▶ **Exercise brief**: Copy verbatim the block of lines in the entries below whose first line contains "The image size is (2048, 1536)." and whose last line contains "You are a computer-use". Leave out all other lines.

╭─ Listed records

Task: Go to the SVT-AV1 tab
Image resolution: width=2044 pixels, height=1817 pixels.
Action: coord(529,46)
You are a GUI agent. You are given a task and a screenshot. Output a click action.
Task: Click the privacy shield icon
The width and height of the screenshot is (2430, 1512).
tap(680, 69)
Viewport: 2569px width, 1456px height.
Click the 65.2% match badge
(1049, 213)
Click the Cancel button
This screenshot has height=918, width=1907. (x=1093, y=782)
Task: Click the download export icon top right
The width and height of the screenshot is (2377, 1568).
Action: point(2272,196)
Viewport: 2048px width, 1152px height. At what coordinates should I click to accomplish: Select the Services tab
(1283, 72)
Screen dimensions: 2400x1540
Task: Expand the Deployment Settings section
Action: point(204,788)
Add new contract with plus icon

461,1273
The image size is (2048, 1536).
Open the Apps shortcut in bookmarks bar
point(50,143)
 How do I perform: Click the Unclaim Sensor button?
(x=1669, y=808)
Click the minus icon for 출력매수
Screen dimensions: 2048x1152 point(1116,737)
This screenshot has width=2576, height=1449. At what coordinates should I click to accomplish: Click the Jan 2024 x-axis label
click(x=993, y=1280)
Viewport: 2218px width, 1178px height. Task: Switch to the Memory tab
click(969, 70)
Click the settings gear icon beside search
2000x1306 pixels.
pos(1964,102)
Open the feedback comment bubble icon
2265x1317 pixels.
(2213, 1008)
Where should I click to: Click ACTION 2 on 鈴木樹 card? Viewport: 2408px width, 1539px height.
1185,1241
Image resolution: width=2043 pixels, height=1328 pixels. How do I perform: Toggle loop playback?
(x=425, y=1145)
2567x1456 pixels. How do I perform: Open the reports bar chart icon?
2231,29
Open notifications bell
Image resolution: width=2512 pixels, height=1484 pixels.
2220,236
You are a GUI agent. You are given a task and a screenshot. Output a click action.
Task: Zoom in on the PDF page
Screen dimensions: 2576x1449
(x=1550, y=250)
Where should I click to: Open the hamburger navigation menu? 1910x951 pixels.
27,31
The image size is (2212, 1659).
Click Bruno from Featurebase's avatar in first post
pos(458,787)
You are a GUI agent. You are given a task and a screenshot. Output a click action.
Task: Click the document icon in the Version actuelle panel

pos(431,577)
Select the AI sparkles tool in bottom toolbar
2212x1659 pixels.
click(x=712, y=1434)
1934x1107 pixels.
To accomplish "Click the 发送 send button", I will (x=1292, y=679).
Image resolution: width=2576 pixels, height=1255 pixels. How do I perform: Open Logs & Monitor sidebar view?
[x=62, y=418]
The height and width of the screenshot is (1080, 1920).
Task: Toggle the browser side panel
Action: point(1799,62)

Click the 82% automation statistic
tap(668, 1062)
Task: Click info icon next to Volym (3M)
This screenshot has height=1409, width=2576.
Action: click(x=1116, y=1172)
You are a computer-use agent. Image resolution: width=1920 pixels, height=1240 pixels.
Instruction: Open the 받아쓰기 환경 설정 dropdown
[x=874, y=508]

╰─

▶ **Answer to this exercise**:
The image size is (2048, 1536).
Open the Apps shortcut in bookmarks bar
point(50,143)
 How do I perform: Click the Unclaim Sensor button?
(x=1669, y=808)
Click the minus icon for 출력매수
Screen dimensions: 2048x1152 point(1116,737)
This screenshot has width=2576, height=1449. At what coordinates should I click to accomplish: Click the Jan 2024 x-axis label
click(x=993, y=1280)
Viewport: 2218px width, 1178px height. Task: Switch to the Memory tab
click(969, 70)
Click the settings gear icon beside search
2000x1306 pixels.
pos(1964,102)
Open the feedback comment bubble icon
2265x1317 pixels.
(2213, 1008)
Where should I click to: Click ACTION 2 on 鈴木樹 card? Viewport: 2408px width, 1539px height.
1185,1241
Image resolution: width=2043 pixels, height=1328 pixels. How do I perform: Toggle loop playback?
(x=425, y=1145)
2567x1456 pixels. How do I perform: Open the reports bar chart icon?
2231,29
Open notifications bell
Image resolution: width=2512 pixels, height=1484 pixels.
2220,236
You are a GUI agent. You are given a task and a screenshot. Output a click action.
Task: Zoom in on the PDF page
Screen dimensions: 2576x1449
(x=1550, y=250)
Where should I click to: Open the hamburger navigation menu? 1910x951 pixels.
27,31
The image size is (2212, 1659).
Click Bruno from Featurebase's avatar in first post
pos(458,787)
You are a GUI agent. You are given a task and a screenshot. Output a click action.
Task: Click the document icon in the Version actuelle panel

pos(431,577)
Select the AI sparkles tool in bottom toolbar
2212x1659 pixels.
click(x=712, y=1434)
1934x1107 pixels.
To accomplish "Click the 发送 send button", I will (x=1292, y=679).
Image resolution: width=2576 pixels, height=1255 pixels. How do I perform: Open Logs & Monitor sidebar view?
[x=62, y=418]
The height and width of the screenshot is (1080, 1920).
Task: Toggle the browser side panel
Action: point(1799,62)

Click the 82% automation statistic
tap(668, 1062)
Task: Click info icon next to Volym (3M)
This screenshot has height=1409, width=2576.
Action: click(x=1116, y=1172)
You are a computer-use agent. Image resolution: width=1920 pixels, height=1240 pixels.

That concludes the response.